If all you work are horizontally polarized signals, you may occasionally
detect an improvement in signal to noise (not necessarily absolute
signal strength) on signals that have true horizontal polarization when
they reach you.

For general hamming, I'd not bother with the choke or balun. The added
sensitivity to vertical polarization may or may not help in random
contacts, though its likely to be at a high angle of radiation,
providing the antenna is up more than a half wavelength above ground.

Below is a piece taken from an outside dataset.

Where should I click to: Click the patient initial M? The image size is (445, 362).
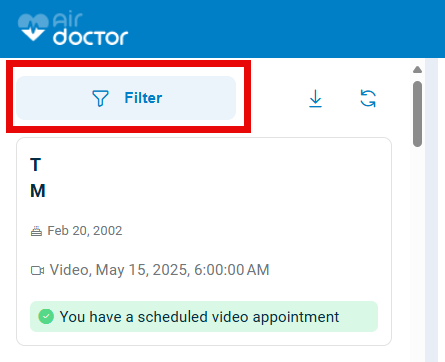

To make a choke, coil up about a quarter wave of coax at mid band, say
at sqrt (14 * 28) = 20 MHz. 11 or 12 feet. Its not critical. Coil
diameter should be less than 3 feet (cause that's only one turn) and
greater than 6" for R-8 (else the center conductor could migrate over
time and cause a short), smaller diameter for R-8X.

A gang of ferrite toroids on a straight piece of coax (a current balun,
invented long since CC made the A-3) works too and is more compact. I'm
of the opinion that wadding the coax up is as effective as a coil, just
so long as the coax goes in multiple directions in that lump and is
about a quarter wave long at mid band.